Maybe we can design the season so that we can take trains between events in one region. That limits the season to just Europe, though, because you can’t really get trains for the North American circuit or between Asian countries.

But we could make a twist on competing regionally by flying the rest of the world to North America, for example, and only racing between Whistler and Lake Placid for the year. Maybe some regulations could make each race different, like competing in bobsleigh on a snowy day. And then the following year, we go to Europe and just do European events, then to Asia the year after. This way, we would avoid flying back and forth as much, even if we’re going home to see our families and friends every now and then.

You can’t completely avoid travel with sport because you need to compete against everybody. To avoid limiting where we can compete, maybe the bobsleigh federations could invest some money in projects like the Olympic Forest, which remove carbon from the air while providing tangible benefits to local communities in the form of food, income and strengthened resilience in the face of climate change. Tree planting and offsetting isn’t a perfect solution, but it isn’t an impossible solution.

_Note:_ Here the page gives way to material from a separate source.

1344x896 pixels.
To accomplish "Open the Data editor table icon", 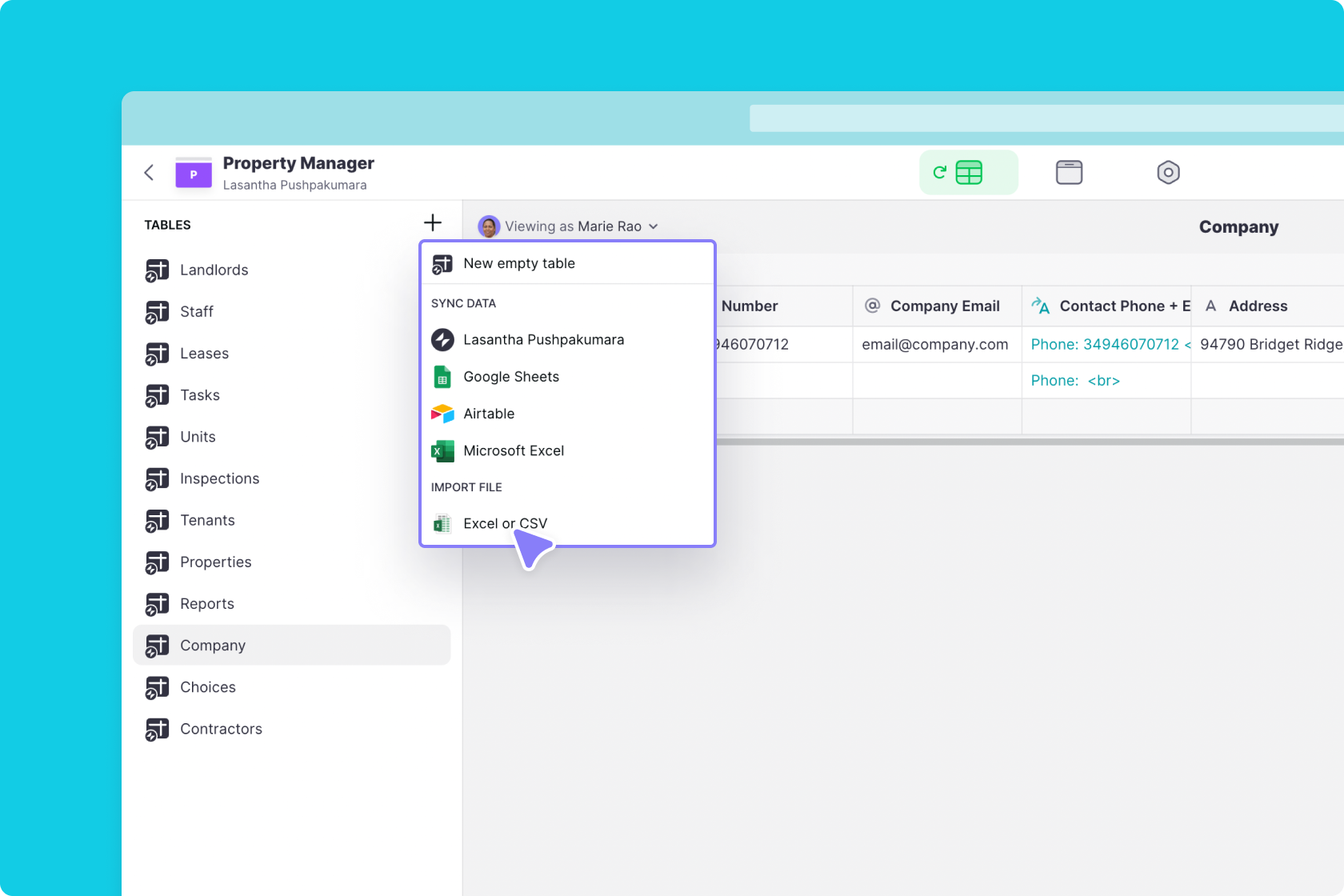I will click(x=968, y=173).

Sustainability in sport will take sacrifices and fewer trips that may make athletes or administrators uncomfortable, but I think in the long term it’s worth it for the greater good of sport. And we may find something unique that we all love, a new way of doing sport that we would never have thought of, like how we’re all doing Zoom meetings now rather than flying across the globe. I don’t think sustainable innovations in bobsleigh are going to be gradual, but more like Formula 1 when the regulations change, and everybody has to go along with it.

The monobob, operated by a single person, is unique in the bobsleigh world because everyone drives the same sled. It’s not like the two-person or four-person where you have the technology element and gaps between countries in sled design. The sleds are made out of carbon fibre, which you can’t recycle either. So, if every discipline used the same sleds, we could create a level playing field with greener sleds and ancillary equipment.

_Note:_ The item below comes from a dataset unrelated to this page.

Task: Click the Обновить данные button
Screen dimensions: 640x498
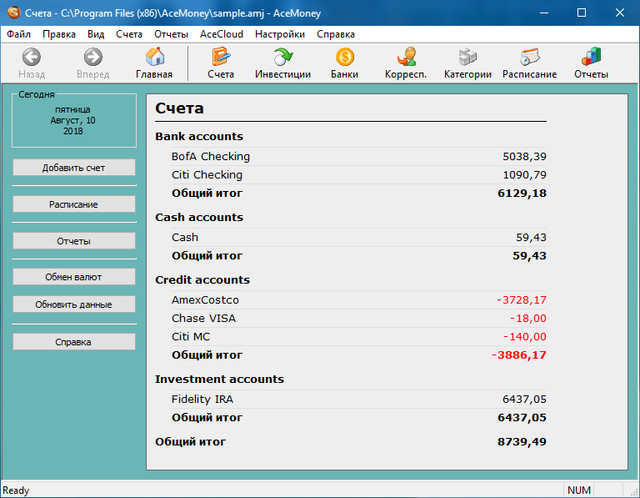Action: (x=73, y=304)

We can also make big changes with energy. Some tracks use ammonia for cooling, which could be substituted for a greener energy source.

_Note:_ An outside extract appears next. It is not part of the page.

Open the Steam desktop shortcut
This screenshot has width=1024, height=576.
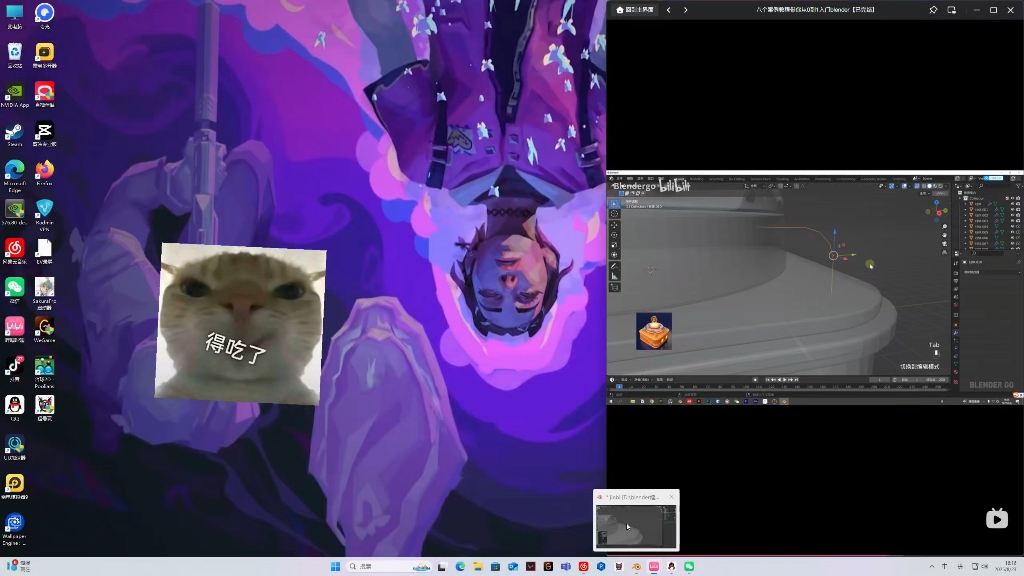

Many corporations and sectors are trying to achieve net zero, but sport is not as organised as them because we’re all doing our own thing.

Any change needs to be governance-led with different tiers of strategy pushed down to the national, regional and local levels so that everyone knows what their targets are and how to implement them. There’s the Olympic umbrella, and the IOC are doing a good job of leading sustainability in sport, but many professional sports are separate from that.

Without athletes, there is no sport, so we have to keep the administrators honest and keep pushing the conversation, whether in private or public discourse. We have to go in front of the media and say, “This is important to me and our sport. I have millions of followers, thousands of followers, or just hundreds of followers, but I’m going to use the platform that sport has given me to help it last.”

That’s where you see the top-bottom and bottom-up approach work together. That’s my perfect world solution.

IOC Athletes’ Commission member Oluseyi “Seyi” Smith is a retired summer and winter Olympian who competed in athletics and bobsleigh for Canada. He holds a Bachelor of Electronic and Electrical Engineering and Master of Science in Renewable Energy Technologies from Loughborough University in Great Britain.